**GOAL OF THE EXERCISE**
Determine how many lines of the entries contain "computer". Reply with that number alone.

**EXCERPTED DATA**

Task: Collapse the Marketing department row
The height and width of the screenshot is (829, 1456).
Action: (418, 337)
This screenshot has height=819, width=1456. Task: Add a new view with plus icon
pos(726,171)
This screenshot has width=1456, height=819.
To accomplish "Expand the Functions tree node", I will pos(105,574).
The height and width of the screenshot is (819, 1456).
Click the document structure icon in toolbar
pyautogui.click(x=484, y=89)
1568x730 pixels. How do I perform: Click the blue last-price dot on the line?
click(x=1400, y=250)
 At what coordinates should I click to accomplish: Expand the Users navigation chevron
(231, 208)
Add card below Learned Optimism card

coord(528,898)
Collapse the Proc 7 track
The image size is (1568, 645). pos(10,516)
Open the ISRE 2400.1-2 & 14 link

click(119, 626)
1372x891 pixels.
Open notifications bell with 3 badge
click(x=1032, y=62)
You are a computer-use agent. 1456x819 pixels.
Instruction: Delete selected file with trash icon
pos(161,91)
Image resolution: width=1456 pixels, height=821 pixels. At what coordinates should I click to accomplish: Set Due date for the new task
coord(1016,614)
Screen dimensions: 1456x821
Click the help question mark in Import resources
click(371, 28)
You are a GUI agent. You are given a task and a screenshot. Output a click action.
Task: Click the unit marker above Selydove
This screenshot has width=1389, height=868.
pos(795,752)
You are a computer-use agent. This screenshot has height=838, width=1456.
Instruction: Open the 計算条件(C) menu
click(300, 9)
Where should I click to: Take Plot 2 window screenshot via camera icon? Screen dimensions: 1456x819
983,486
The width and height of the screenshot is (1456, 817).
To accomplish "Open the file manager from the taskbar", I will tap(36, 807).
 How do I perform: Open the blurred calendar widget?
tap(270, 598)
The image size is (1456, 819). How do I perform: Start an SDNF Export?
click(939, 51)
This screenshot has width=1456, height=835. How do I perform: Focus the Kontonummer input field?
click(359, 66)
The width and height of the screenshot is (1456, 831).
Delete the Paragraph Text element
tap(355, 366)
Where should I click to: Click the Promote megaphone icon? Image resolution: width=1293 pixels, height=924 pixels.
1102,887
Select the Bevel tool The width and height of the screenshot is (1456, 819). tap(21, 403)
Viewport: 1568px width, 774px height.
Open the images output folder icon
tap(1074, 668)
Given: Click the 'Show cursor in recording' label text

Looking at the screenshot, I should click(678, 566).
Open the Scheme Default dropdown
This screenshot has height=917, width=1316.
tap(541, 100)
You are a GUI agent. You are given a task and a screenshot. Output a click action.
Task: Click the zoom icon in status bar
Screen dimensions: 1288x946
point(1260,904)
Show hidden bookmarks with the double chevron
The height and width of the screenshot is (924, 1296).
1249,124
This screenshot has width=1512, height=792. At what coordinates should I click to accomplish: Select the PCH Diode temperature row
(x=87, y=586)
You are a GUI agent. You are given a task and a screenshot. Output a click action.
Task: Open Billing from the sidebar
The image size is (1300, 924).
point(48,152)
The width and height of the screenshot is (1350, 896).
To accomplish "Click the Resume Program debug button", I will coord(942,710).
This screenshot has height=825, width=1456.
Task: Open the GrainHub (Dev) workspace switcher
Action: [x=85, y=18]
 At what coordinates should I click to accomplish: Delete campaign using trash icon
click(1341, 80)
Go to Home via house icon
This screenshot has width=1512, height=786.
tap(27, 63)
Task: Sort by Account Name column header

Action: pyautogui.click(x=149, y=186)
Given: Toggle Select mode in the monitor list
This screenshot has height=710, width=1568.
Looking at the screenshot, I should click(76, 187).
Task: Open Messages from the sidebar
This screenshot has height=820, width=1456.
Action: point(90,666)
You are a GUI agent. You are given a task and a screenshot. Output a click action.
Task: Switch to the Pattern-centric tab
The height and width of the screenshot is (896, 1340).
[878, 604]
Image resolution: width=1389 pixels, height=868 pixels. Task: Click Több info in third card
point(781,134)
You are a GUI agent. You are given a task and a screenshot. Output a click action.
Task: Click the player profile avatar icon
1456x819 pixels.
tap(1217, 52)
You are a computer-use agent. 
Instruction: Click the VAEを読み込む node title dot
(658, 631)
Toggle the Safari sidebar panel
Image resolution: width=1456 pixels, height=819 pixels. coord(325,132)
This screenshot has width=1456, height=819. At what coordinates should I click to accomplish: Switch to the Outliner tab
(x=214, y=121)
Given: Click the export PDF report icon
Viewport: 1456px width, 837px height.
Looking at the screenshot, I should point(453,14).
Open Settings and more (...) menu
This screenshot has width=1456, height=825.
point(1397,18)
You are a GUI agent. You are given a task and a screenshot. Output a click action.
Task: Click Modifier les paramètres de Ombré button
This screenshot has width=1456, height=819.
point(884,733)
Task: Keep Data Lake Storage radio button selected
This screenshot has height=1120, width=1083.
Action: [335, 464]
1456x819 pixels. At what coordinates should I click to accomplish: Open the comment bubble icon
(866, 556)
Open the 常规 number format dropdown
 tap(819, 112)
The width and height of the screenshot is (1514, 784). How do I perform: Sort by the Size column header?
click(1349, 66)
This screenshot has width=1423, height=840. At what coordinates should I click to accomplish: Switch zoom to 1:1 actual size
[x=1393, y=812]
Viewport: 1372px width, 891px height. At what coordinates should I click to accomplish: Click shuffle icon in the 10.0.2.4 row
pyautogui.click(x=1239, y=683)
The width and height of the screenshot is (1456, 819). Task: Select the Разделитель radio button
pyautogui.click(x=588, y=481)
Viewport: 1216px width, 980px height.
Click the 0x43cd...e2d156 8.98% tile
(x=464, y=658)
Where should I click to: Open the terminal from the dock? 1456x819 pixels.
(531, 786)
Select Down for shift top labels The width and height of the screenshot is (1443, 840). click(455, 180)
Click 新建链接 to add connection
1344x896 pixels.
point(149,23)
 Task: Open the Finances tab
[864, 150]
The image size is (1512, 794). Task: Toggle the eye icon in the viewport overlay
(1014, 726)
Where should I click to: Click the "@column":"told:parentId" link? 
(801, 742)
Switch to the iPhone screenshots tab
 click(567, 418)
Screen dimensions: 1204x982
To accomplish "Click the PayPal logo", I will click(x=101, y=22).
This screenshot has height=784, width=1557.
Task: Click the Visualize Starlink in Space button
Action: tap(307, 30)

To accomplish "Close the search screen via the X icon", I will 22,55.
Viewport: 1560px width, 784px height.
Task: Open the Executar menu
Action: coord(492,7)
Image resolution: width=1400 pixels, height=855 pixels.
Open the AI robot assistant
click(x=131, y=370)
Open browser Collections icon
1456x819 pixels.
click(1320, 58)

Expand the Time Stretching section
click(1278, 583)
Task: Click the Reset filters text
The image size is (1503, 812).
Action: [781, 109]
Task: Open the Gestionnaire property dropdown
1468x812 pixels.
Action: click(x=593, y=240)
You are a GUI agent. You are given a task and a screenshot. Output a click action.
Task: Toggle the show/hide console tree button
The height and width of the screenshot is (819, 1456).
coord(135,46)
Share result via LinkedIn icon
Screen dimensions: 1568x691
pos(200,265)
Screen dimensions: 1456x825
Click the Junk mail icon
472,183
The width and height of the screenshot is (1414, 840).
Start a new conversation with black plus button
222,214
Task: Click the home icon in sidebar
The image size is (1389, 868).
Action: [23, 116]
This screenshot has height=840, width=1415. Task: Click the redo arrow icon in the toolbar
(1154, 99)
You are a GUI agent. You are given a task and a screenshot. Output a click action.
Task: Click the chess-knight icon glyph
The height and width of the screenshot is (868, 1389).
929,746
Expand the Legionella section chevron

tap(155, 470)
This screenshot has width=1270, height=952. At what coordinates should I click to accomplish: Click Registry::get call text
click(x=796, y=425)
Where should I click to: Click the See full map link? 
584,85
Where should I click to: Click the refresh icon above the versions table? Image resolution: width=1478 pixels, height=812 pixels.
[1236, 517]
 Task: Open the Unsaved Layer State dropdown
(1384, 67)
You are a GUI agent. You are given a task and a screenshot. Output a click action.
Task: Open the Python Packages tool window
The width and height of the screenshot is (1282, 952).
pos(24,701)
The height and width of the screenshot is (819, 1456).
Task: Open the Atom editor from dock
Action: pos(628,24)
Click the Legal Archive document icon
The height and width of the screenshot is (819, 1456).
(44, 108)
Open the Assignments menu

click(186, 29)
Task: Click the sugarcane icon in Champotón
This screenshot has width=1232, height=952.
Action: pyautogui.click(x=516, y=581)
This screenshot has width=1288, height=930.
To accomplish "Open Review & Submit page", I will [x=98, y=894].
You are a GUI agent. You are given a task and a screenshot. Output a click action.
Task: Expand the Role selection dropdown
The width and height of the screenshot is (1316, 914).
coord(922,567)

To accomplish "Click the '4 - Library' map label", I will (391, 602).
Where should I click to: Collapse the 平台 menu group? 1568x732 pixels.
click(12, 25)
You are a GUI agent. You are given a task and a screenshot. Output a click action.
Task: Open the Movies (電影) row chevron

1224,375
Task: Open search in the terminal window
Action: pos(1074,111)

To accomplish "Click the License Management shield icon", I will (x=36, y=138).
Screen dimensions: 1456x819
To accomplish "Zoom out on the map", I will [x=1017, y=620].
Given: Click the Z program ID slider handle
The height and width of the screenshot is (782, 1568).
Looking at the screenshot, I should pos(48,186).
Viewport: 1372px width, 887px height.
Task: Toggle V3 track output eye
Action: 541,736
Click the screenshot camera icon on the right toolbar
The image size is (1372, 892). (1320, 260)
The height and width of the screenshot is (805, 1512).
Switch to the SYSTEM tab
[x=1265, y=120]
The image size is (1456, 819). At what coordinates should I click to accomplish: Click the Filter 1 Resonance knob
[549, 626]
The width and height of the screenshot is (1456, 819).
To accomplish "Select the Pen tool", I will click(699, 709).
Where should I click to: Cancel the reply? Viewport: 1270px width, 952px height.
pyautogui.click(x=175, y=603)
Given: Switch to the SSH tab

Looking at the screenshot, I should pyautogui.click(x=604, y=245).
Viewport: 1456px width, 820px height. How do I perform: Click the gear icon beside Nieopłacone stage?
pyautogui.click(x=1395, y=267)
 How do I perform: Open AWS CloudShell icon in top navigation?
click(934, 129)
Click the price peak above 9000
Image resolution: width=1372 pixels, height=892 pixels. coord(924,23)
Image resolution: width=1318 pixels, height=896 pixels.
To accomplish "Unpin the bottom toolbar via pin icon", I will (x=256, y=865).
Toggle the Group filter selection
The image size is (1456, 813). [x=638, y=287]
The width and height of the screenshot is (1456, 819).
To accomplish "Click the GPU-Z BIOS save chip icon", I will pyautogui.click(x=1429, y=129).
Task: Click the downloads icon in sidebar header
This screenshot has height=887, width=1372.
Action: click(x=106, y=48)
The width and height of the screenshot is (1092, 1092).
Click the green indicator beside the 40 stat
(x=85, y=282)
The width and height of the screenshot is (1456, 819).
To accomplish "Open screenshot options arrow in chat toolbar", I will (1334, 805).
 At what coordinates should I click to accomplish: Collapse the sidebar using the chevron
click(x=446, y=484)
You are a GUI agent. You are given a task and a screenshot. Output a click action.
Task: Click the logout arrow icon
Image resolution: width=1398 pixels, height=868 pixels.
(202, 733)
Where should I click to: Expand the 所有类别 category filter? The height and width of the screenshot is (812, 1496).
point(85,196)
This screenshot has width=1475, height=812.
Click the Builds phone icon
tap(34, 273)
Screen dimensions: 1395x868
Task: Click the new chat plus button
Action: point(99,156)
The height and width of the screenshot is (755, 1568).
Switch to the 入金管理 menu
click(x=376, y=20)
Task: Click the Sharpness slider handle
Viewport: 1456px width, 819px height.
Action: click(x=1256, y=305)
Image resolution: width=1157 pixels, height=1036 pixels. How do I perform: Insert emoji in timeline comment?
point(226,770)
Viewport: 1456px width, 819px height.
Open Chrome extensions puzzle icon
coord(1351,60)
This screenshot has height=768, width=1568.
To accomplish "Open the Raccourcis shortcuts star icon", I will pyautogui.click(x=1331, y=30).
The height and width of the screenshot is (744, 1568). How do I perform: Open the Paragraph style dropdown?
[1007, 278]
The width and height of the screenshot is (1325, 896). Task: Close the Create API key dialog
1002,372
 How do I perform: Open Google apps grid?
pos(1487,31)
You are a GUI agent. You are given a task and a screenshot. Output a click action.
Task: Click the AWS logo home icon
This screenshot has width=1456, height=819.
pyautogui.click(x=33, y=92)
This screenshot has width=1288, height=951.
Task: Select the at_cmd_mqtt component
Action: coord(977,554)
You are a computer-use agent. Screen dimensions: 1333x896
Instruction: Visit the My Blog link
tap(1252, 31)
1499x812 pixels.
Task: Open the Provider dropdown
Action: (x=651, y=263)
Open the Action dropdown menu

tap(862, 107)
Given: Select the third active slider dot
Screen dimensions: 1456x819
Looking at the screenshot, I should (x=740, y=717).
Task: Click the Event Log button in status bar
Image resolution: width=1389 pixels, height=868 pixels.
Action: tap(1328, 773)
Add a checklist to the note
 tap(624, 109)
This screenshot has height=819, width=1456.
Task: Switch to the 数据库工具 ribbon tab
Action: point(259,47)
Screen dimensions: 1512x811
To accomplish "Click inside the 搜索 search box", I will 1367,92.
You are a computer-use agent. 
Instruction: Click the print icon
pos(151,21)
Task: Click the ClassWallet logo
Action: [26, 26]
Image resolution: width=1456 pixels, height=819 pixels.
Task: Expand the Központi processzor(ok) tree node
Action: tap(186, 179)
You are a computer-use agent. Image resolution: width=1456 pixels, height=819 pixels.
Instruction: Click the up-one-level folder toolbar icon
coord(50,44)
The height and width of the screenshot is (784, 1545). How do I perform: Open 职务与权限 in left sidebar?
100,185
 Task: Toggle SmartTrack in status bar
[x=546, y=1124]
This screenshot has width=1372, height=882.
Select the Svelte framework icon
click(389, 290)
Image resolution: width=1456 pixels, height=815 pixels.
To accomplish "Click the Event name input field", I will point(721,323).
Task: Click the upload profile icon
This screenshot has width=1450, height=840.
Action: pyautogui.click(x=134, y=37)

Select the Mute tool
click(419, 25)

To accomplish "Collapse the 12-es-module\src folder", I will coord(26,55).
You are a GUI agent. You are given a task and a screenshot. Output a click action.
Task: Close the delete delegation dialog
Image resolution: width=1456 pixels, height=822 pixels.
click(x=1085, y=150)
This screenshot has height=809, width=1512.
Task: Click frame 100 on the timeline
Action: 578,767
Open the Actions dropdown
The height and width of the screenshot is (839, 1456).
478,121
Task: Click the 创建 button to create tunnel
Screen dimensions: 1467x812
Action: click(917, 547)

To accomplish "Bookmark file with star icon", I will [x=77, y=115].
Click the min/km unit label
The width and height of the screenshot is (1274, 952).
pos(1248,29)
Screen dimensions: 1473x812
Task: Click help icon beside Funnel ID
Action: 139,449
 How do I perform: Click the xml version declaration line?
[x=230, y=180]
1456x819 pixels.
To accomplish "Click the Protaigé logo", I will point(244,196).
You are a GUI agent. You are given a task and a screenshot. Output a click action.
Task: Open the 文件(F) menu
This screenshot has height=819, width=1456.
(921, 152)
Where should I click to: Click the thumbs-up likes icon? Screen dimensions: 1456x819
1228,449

**TASK SOLUTION**
6